In FY21, Mari Petroleum Company Limited announced a 4 percent increase in its earnings. Despite the weakness in prices, topline growth for Mari was supported by better hydrocarbon production during the year. Mari’s oil production in FY21 stood higher by 17 percent year-on-year, while natural gas production was up by 8 percent year-on-year.The growth in earnings was powered by weaker exploration and production expenses.
FY22 witnessed rising oil prices, and MARI’s revenues were seen growing by 32 percent year-on-year as a result of higher prices and higher hydrocarbon production. Improvement in Mari’s production volumes continued in FY22. The company’s gas production in FY22 was up by 5 percent year-on-year, while crude oil production remained steady. This translated into highest ever production by the E&P company.
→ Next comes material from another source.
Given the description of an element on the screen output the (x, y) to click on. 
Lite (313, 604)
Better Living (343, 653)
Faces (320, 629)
This was also accompanied by depreciating currency. The rise in topline trickled down, and the company posted growth of around 19 percent year-on-year in profits before tax for FY22. This was despite 140 percent growth in exploration and prospecting expenditure, and higher share of loss in associates. However, the ultimate bottom-line grew only by 5 percent year-on-year, which was due to the imposition of Super Tax on the companies in the latest budget.
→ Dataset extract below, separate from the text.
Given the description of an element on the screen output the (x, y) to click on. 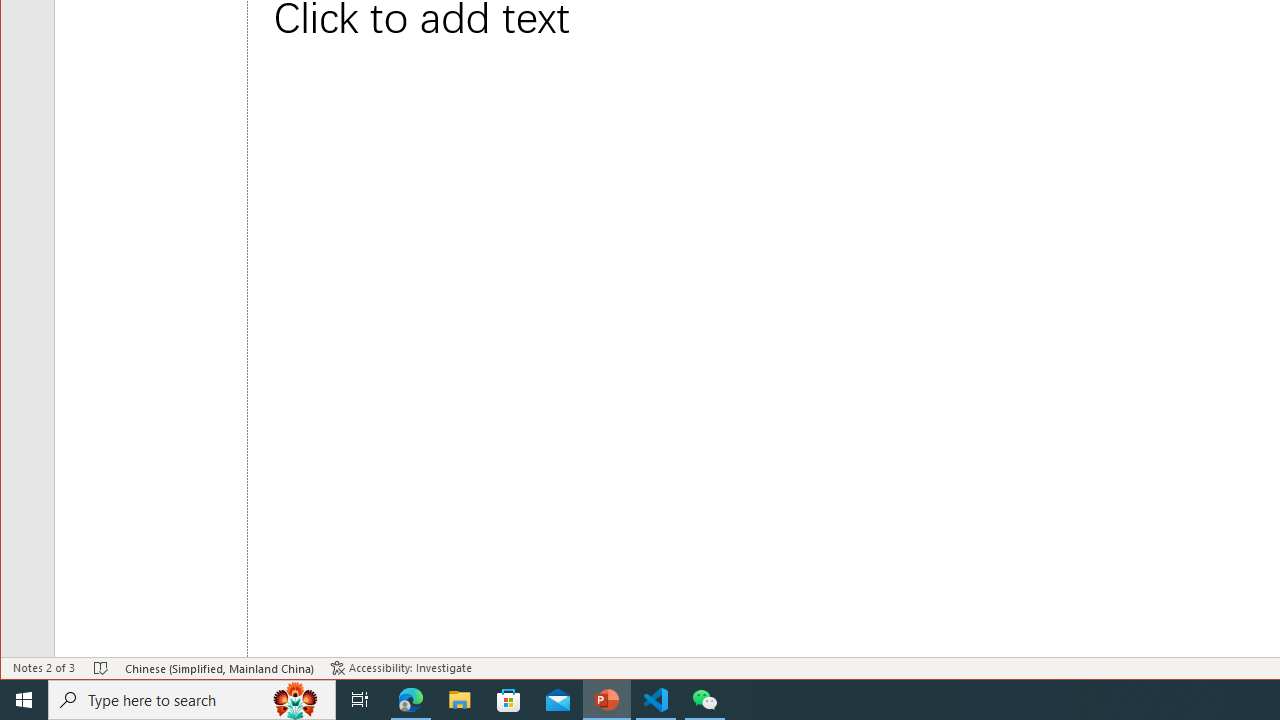
WeChat - 1 running window (704, 699)
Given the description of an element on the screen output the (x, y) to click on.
FY23 had been a year of high prices as well. Mari Petroleum Company Limited experienced a growth of around 53 percent in net sales and an increase of 70 percent year-on-year in the bottomline. Mari’s net sales clocked in at Rs145 billion for the FY23, which was primarily driven by 28 percent devaluation of domestic currency. Overall, the production of hydrocarbons remained weak due to annual turnarounds of EFERT and FFC plants that hampered the offtakes from MARI field. Also, the leakages at FFC’s plant and damaged SSGC pipeline in Bolan area during the early months of FY23 were factors for lower production volumes. Besides the topline growth in FY23, MARI’s bottomline also benefitted from significant growth in finance income due to higher income on cash as well as colossal exchange gains. Also, the exploration cost grew by 47 percent year-on-year in FY23 due to three dry wells incurred during the period.
MARI in 1QFY24
There was a hefty growth in earnings for 1QFY24, which was partly due to higher oil and gas production by the company during the period. MARI’s topline growth stood at around 52 percent year-on-year in 1QFY24 which was aided by healthy growth in gas and oil production, and significant jump in the wellhead price of Mari Gas Field. Oil flows were up by 22 percent, while gas flows were up by 48 percent year-on-year. Currency depreciation against the USD of around 23 percent year-on-year also pushed up the revenues. Not only the production volumes were up for the quarter, company witnessed the highest-ever quarterly hydrocarbon sales of 10 million barrels of oil equivalent during the quarter – up by 12 percent year-on-year, which lead to the rise in revenues.
Besides the topline growth, MARI’s bottomline also benefitted from higher finance income that came n due to higher income on cash and investments. The earnings were supported by other income in 1QFY24 versus other expenses in 1QFY23. On the expense side, the company witnessed 30 percent growth in exploration and prospecting expenditure during 1QFY24 due to and higher seismic and prospecting expenditure. The company’s earnings for 1QFY24 witnessed a growth of 51 percent year-on-year despite higher exploration expenses as well as higher share of loss from associates, and this has been due to growth in the company’s revenues.
Going forward, the company’s earnings are going to continue to benefit from higher production flows as the company is expected to start production of 11MMSCFD gas from Mari Ghazij-2. Moreover, the drilling at two promising sites along with the improved utilization of Sachal Gas Processing Complex (SGPC) that started gas supply to SNGPL earlier in 2023.